Frontier Services Group
- Native name: 先丰服务集团
- Company type: Partially state-owned enterprise
- Traded as: SEHK: 500
- Industry: Private security, logistics, and insurance
- Founder: Erik Prince
- Headquarters: Hong Kong
- Key people: Dongyi Hua (CEO)
- Website: www.fsgroup.com

= Frontier Services Group =

Chinese state-owned security, logistics, insurance company

Frontier Services Group (FSG) is a Chinese partially state-owned Africa-focused security, aviation, and logistics company founded and led until April 2021 by Erik Prince, the former head of Blackwater Worldwide. Prince has described FSG's main corporate mission as helping Chinese businesses to work safely in Africa. The company operates logistical projects for shipping routes in Africa, and also conducts high-risk evacuations from conflict zones. FSG's area of service has since expanded to the Belt and Road areas of Africa, Central Asia, and Southeast Asia.

== Services ==
According to FSG in September 2017, it does not provide services involving armed personnel or training armed personnel. In some cases, it provides personnel and training to help non-military personnel provide close protection security, without the use of arms. However, critics have voiced concern that Prince's work as FSG chairman has included efforts to sell paramilitary programs and services. FSG ended contracts with two of Prince's closest associates within the company after becoming suspicious that they were assisting Prince in unauthorized paramilitary contracts. In addition, FSG oversees "anti-terrorist security" training programs in a school it partially owns, going so far to feature the newly trained "specialists" in a promotional video.

== Structure ==
The FSG headquarters are in Hong Kong, but the business headquarter is located in Beijing. FSG has branches in Shanghai, Kunming, Dubai, Malta, Nairobi, and Cape Town. Multiple ex-US Army officers serve in the leadership.

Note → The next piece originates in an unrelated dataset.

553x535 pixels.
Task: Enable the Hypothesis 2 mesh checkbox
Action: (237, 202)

Frontier Services Group is partially owned by CITIC Group, a state-run investment fund owned and controlled by the People's Republic of China. CITIC is FSG's largest shareholder.

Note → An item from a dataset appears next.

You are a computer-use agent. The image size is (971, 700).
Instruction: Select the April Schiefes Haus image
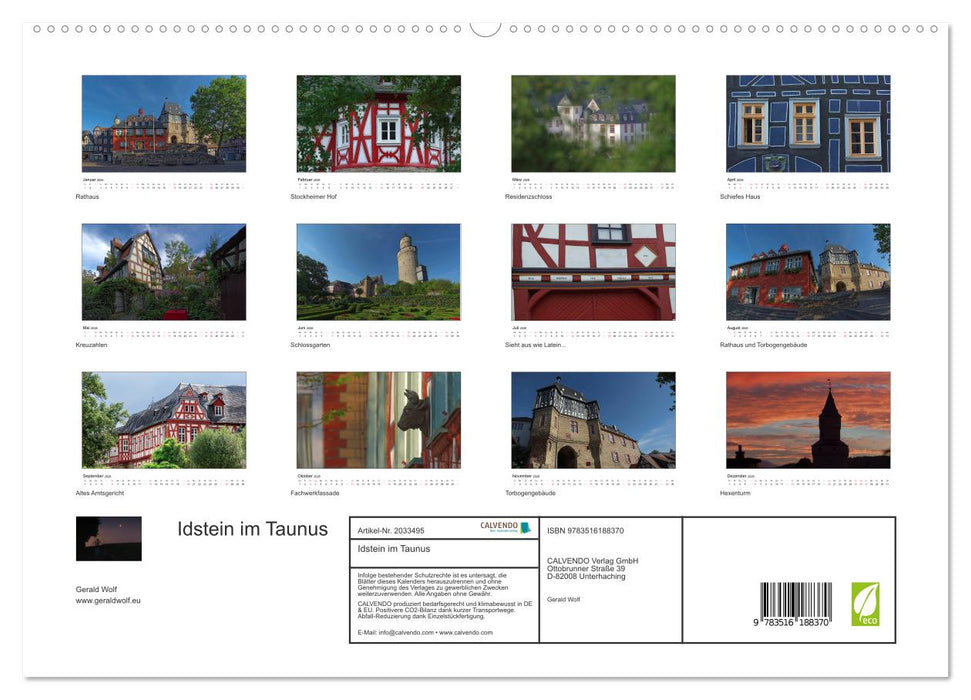pyautogui.click(x=807, y=122)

FSG's current CEO is Dongyi Hua. J. David Whittingham is FSG's Group Vice President & Head of Africa. His responsibilities include business development, corporate development, mergers and acquisitions and investor relations.

== History ==
FSG was initially a Bermuda-registered electronics company called "DVN Holdings Limited". DVN was renamed to FSG in January 2014 to reflect its change in direction.

In May 2014, it was reported that Prince's plan to build a diesel refinery in South Sudan, in which $10 million had already been invested, was suspended. The halted refinery project was reported to be supported personally by the country's president, Salva Kiir Mayardit. Frontier Services Group was reported to be paid $23.3 million by South Sudan's Ministry of Petroleum to transport supplies and perform maintenance on oil production facilities.

As part of Prince's Africa-focused investment strategy, Frontier Services Group purchased stakes in two Kenyan aviation companies, Kijipwa Aviation and Phoenix Aviation, to provide logistics services for the country's oil and gas industry. In October 2014, the Kenya Civil Aviation Authority denied Kijipwa Aviation an aviation license renewal.

Prince also purchased a 25% stake in Austrian aviation company Airborne Technologies. In 2014, Prince commissioned the company to modify Thrush 510G crop-dusters with surveillance equipment, machine guns, armor, and other weapons, including custom pylons that could mount either NATO or Russian ballistics. One of the modified crop-dusters was delivered to Salva Kiir Mayardit's forces in South Sudan shortly before a contract with Frontier Services Group was cancelled. Frontier Services Group owns two of the modified Thrush 510Gs, but since executives learned the craft had been weaponized by Prince, the company has declined to sell or use the aircraft to avoid violating U.S. export controls.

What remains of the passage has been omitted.